BEGIN Dataset

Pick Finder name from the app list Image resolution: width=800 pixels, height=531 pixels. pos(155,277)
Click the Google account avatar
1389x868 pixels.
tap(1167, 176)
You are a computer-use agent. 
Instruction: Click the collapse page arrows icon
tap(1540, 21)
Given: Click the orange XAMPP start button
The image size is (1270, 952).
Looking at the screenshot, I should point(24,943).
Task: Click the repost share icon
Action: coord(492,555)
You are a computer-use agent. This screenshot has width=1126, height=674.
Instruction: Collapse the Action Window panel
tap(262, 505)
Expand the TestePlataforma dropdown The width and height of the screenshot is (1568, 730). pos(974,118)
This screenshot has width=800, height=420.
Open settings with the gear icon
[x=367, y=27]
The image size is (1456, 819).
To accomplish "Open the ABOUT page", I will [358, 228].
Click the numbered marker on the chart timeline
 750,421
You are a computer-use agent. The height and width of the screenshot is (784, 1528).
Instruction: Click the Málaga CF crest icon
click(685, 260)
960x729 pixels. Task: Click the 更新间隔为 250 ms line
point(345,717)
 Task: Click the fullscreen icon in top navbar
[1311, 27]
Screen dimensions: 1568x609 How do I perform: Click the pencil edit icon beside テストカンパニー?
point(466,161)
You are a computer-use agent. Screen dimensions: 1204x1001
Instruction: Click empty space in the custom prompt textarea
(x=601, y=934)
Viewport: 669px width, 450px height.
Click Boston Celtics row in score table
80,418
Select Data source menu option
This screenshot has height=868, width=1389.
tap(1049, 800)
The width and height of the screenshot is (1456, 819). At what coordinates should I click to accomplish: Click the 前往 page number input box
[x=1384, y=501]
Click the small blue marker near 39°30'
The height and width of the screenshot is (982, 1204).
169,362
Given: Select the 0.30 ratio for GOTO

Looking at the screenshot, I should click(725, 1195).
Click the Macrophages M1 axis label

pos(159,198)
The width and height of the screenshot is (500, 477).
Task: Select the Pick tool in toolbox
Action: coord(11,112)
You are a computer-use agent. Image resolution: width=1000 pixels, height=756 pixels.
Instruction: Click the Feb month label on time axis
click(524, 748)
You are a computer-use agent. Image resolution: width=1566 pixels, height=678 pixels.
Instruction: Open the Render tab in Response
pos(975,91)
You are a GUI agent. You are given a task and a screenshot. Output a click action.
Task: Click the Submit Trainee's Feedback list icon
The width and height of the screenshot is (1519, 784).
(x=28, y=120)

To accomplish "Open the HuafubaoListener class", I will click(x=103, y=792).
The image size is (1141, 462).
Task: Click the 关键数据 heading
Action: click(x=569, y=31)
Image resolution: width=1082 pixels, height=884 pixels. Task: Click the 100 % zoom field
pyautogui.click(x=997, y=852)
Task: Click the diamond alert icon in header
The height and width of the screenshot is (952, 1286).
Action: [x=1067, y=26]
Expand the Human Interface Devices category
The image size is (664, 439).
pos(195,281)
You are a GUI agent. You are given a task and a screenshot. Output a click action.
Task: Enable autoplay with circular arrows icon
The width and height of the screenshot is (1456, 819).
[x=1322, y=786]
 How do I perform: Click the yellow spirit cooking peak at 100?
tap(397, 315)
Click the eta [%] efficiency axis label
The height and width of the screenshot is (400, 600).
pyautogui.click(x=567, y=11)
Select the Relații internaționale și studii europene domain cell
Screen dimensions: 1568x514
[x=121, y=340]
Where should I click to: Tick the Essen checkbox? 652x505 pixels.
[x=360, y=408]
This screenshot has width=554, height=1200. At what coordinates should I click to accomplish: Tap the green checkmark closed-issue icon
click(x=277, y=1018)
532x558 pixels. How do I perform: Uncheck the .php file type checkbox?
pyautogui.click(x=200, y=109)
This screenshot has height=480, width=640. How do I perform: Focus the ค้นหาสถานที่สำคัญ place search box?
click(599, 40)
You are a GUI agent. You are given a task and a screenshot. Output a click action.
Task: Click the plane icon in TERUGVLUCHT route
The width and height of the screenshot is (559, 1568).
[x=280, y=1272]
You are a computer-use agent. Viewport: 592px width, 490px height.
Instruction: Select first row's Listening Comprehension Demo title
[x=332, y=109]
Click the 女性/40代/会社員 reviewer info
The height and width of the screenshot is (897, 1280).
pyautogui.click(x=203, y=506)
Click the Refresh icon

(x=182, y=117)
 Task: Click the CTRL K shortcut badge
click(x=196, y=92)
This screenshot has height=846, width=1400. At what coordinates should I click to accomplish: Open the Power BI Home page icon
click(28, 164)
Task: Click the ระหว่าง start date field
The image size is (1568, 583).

END Dataset

Task prompt :: An exact transcription of the data above is required.

Reply ::
Pick Finder name from the app list Image resolution: width=800 pixels, height=531 pixels. pos(155,277)
Click the Google account avatar
1389x868 pixels.
tap(1167, 176)
You are a computer-use agent. 
Instruction: Click the collapse page arrows icon
tap(1540, 21)
Given: Click the orange XAMPP start button
The image size is (1270, 952).
Looking at the screenshot, I should point(24,943).
Task: Click the repost share icon
Action: coord(492,555)
You are a computer-use agent. This screenshot has width=1126, height=674.
Instruction: Collapse the Action Window panel
tap(262, 505)
Expand the TestePlataforma dropdown The width and height of the screenshot is (1568, 730). pos(974,118)
This screenshot has width=800, height=420.
Open settings with the gear icon
[x=367, y=27]
The image size is (1456, 819).
To accomplish "Open the ABOUT page", I will [358, 228].
Click the numbered marker on the chart timeline
 750,421
You are a computer-use agent. The height and width of the screenshot is (784, 1528).
Instruction: Click the Málaga CF crest icon
click(685, 260)
960x729 pixels. Task: Click the 更新间隔为 250 ms line
point(345,717)
 Task: Click the fullscreen icon in top navbar
[1311, 27]
Screen dimensions: 1568x609 How do I perform: Click the pencil edit icon beside テストカンパニー?
point(466,161)
You are a computer-use agent. Screen dimensions: 1204x1001
Instruction: Click empty space in the custom prompt textarea
(x=601, y=934)
Viewport: 669px width, 450px height.
Click Boston Celtics row in score table
80,418
Select Data source menu option
This screenshot has height=868, width=1389.
tap(1049, 800)
The width and height of the screenshot is (1456, 819). At what coordinates should I click to accomplish: Click the 前往 page number input box
[x=1384, y=501]
Click the small blue marker near 39°30'
The height and width of the screenshot is (982, 1204).
169,362
Given: Select the 0.30 ratio for GOTO

Looking at the screenshot, I should click(725, 1195).
Click the Macrophages M1 axis label

pos(159,198)
The width and height of the screenshot is (500, 477).
Task: Select the Pick tool in toolbox
Action: coord(11,112)
You are a computer-use agent. Image resolution: width=1000 pixels, height=756 pixels.
Instruction: Click the Feb month label on time axis
click(524, 748)
You are a computer-use agent. Image resolution: width=1566 pixels, height=678 pixels.
Instruction: Open the Render tab in Response
pos(975,91)
You are a GUI agent. You are given a task and a screenshot. Output a click action.
Task: Click the Submit Trainee's Feedback list icon
The width and height of the screenshot is (1519, 784).
(x=28, y=120)

To accomplish "Open the HuafubaoListener class", I will click(x=103, y=792).
The image size is (1141, 462).
Task: Click the 关键数据 heading
Action: click(x=569, y=31)
Image resolution: width=1082 pixels, height=884 pixels. Task: Click the 100 % zoom field
pyautogui.click(x=997, y=852)
Task: Click the diamond alert icon in header
The height and width of the screenshot is (952, 1286).
Action: [x=1067, y=26]
Expand the Human Interface Devices category
The image size is (664, 439).
pos(195,281)
You are a GUI agent. You are given a task and a screenshot. Output a click action.
Task: Enable autoplay with circular arrows icon
The width and height of the screenshot is (1456, 819).
[x=1322, y=786]
 How do I perform: Click the yellow spirit cooking peak at 100?
tap(397, 315)
Click the eta [%] efficiency axis label
The height and width of the screenshot is (400, 600).
pyautogui.click(x=567, y=11)
Select the Relații internaționale și studii europene domain cell
Screen dimensions: 1568x514
[x=121, y=340]
Where should I click to: Tick the Essen checkbox? 652x505 pixels.
[x=360, y=408]
This screenshot has width=554, height=1200. At what coordinates should I click to accomplish: Tap the green checkmark closed-issue icon
click(x=277, y=1018)
532x558 pixels. How do I perform: Uncheck the .php file type checkbox?
pyautogui.click(x=200, y=109)
This screenshot has height=480, width=640. How do I perform: Focus the ค้นหาสถานที่สำคัญ place search box?
click(599, 40)
You are a GUI agent. You are given a task and a screenshot. Output a click action.
Task: Click the plane icon in TERUGVLUCHT route
The width and height of the screenshot is (559, 1568).
[x=280, y=1272]
You are a computer-use agent. Viewport: 592px width, 490px height.
Instruction: Select first row's Listening Comprehension Demo title
[x=332, y=109]
Click the 女性/40代/会社員 reviewer info
The height and width of the screenshot is (897, 1280).
pyautogui.click(x=203, y=506)
Click the Refresh icon

(x=182, y=117)
 Task: Click the CTRL K shortcut badge
click(x=196, y=92)
This screenshot has height=846, width=1400. At what coordinates should I click to accomplish: Open the Power BI Home page icon
click(28, 164)
Task: Click the ระหว่าง start date field
The image size is (1568, 583).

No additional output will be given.